» Requirement
Write out the passage of the Monzo capital article below between "A traditional bank" and "dated government bonds.", inclusive, matching its wording and punctuation character for character.

» Excerpt
★ ★ ★
Is Monzo at risk of a capital crunch?
The auditor for digital bank Monzo warned that a slower than expected recovery could lead it to breach its capital requirements, even though at the end of February it had a much better capital ratio than traditional banks. So what’s going on? GlobalCapital wonders if the risk is more about investors’ appetite to continue funding an unprofitable business than the bank breaching the requirements in the next few months.
A traditional bank takes in deposits and lends them back out in the real economy. Monzo, which has a sleek app that has helped it attract 3.9m users, does things differently. It prefers to stash its deposits at the central bank, or invest them in short dated government bonds.
This means that although it does not receive the revenue stream other banks do from lending (although it has made a start with this activity), it keeps down its risk-weighted assets (RWAs), the amount of assets on its books multiplied by a factor related to how risky they are.
★ ★ ★
» Source data
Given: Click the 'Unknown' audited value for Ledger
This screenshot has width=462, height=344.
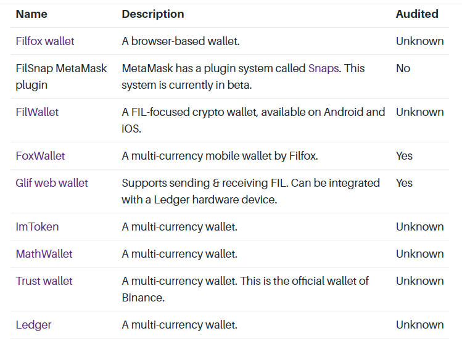Looking at the screenshot, I should click(419, 325).
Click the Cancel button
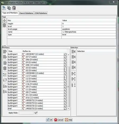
★ ★ ★
» Answer to the exercise
A traditional bank takes in deposits and lends them back out in the real economy. Monzo, which has a sleek app that has helped it attract 3.9m users, does things differently. It prefers to stash its deposits at the central bank, or invest them in short dated government bonds.